• _PROVIDED DATA_
::::::::

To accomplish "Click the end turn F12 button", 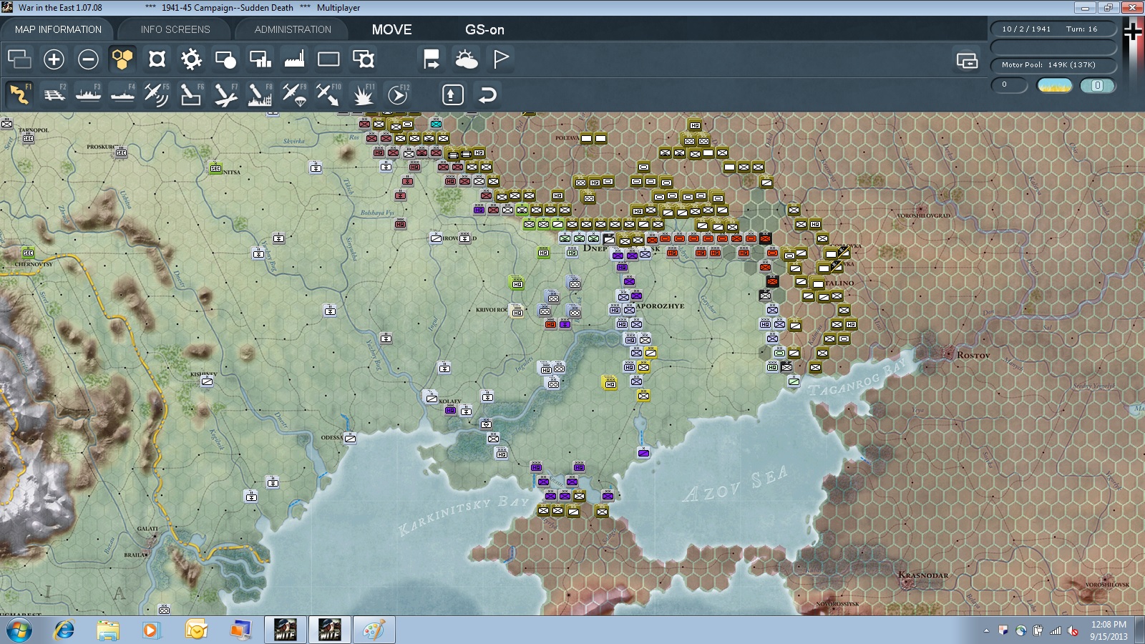I will click(398, 94).
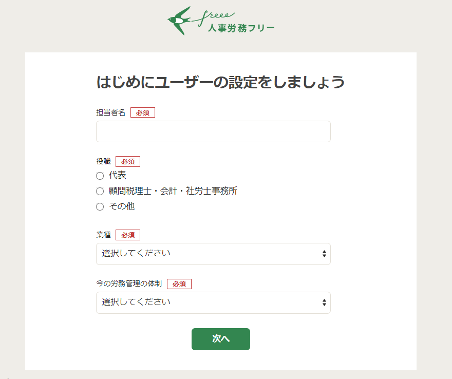Click inside the 担当者名 input field
Screen dimensions: 452x379
(213, 131)

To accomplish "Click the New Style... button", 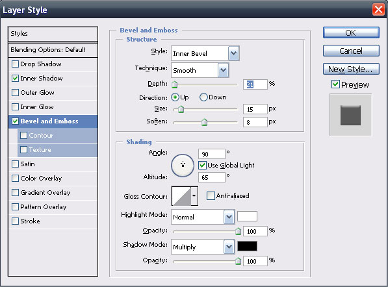I will coord(351,69).
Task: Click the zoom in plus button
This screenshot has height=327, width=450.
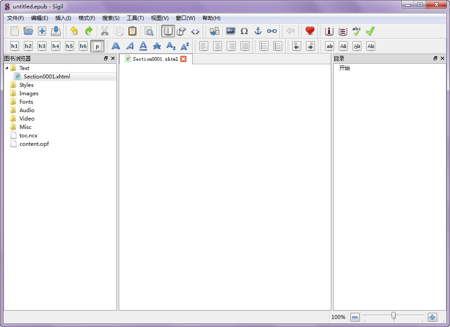Action: coord(432,317)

::::::::

• _THE PROBLEM_
What you write must match, line for line, the records from the line containing "Task: Click the zoom in plus button" through the last line, with every picture left out.

• _RESULT OF THIS TASK_
Task: Click the zoom in plus button
This screenshot has height=327, width=450.
Action: coord(432,317)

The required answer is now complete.